# Requirement
Two lines mark the range in the entries below: the one holding "Screen dimensions: 1600x856" and the one holding "Given: Click the 38.2%". Set down those two and all lines between them, exactly.

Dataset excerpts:
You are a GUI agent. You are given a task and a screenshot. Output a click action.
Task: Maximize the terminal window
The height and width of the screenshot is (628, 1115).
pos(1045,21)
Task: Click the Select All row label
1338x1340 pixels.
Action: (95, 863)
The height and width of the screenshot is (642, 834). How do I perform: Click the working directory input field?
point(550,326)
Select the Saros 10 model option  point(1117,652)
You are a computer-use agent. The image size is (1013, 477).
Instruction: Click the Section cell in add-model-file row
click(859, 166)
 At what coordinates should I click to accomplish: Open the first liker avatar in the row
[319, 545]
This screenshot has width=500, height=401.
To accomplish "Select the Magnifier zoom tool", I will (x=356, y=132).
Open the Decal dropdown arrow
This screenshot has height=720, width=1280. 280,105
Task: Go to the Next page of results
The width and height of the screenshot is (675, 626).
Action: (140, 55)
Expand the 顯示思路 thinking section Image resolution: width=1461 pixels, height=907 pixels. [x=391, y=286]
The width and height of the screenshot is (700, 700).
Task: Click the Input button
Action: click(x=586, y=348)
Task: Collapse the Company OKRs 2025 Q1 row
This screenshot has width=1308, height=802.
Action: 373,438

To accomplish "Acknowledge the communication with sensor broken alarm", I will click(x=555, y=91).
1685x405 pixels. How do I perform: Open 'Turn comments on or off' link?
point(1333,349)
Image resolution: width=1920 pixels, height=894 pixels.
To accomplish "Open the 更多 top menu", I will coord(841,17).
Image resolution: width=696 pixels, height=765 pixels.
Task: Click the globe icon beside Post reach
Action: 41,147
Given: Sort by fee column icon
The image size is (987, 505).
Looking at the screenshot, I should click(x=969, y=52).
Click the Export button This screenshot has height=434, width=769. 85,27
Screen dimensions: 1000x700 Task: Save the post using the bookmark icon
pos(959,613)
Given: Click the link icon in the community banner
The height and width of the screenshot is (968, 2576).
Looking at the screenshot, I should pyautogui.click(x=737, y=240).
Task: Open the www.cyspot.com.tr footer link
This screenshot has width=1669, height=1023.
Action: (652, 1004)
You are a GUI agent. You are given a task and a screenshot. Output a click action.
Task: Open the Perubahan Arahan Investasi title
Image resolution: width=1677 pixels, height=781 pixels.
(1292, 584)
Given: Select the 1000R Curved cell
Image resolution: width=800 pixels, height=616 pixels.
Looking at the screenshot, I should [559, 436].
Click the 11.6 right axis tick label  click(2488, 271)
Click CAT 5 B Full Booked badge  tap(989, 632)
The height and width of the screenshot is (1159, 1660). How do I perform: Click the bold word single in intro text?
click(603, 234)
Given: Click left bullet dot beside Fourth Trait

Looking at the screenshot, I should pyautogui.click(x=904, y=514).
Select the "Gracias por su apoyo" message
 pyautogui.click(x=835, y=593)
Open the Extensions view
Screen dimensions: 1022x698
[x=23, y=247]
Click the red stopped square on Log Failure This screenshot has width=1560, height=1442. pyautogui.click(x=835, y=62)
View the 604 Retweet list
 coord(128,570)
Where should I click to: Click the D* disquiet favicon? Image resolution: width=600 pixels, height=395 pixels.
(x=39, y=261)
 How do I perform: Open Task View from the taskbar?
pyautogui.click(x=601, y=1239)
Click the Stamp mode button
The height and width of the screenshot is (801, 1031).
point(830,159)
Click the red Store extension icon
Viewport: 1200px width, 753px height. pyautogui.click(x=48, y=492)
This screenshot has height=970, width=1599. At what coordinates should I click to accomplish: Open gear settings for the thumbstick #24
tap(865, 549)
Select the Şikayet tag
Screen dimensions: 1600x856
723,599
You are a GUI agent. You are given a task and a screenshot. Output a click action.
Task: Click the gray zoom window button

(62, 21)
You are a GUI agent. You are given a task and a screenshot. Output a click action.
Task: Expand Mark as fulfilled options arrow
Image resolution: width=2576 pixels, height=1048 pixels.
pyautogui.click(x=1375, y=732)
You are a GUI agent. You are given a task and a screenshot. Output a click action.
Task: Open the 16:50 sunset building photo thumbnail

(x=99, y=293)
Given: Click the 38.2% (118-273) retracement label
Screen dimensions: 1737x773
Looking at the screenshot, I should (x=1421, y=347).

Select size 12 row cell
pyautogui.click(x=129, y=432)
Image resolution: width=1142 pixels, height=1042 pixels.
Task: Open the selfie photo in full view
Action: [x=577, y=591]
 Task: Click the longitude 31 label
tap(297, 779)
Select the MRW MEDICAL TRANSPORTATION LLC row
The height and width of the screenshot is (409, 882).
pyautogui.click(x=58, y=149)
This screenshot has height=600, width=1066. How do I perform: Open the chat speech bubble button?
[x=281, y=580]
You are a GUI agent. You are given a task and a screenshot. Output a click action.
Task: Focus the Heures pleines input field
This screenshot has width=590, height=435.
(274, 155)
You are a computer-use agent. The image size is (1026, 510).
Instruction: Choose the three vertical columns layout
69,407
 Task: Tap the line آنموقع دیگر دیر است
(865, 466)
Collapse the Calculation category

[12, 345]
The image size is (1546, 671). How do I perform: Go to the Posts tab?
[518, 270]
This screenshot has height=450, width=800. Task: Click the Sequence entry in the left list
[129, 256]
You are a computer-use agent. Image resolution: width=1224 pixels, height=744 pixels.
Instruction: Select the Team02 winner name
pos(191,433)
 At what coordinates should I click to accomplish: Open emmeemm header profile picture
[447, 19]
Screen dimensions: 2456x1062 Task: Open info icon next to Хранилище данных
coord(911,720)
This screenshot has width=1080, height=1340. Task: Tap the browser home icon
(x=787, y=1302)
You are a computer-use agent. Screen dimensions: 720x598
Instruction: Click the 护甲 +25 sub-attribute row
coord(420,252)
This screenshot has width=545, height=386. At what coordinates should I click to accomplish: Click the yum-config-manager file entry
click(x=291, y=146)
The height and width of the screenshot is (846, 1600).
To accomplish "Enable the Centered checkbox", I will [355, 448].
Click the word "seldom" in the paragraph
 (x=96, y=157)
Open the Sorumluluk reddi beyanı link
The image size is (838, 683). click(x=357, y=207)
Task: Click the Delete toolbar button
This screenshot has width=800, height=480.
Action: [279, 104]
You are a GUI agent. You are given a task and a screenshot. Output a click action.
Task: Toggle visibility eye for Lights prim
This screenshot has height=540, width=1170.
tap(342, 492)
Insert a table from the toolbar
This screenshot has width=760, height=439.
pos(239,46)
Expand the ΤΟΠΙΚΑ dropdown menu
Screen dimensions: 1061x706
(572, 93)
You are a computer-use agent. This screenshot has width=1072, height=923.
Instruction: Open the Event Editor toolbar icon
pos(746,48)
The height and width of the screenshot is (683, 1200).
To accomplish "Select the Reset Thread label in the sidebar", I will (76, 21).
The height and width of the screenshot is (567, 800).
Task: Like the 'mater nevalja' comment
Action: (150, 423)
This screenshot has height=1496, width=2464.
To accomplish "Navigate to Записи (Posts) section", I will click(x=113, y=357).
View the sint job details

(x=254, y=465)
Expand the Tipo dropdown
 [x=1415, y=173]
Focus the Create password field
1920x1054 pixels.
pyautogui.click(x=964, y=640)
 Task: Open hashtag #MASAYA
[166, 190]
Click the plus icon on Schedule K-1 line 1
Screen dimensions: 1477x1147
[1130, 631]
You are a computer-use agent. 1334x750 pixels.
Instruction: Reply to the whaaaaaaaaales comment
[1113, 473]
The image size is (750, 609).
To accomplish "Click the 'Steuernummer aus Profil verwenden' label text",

# Task response
Screen dimensions: 1600x856
723,599
You are a GUI agent. You are given a task and a screenshot. Output a click action.
Task: Click the gray zoom window button

(62, 21)
You are a GUI agent. You are given a task and a screenshot. Output a click action.
Task: Expand Mark as fulfilled options arrow
Image resolution: width=2576 pixels, height=1048 pixels.
pyautogui.click(x=1375, y=732)
You are a GUI agent. You are given a task and a screenshot. Output a click action.
Task: Open the 16:50 sunset building photo thumbnail

(x=99, y=293)
Given: Click the 38.2% (118-273) retracement label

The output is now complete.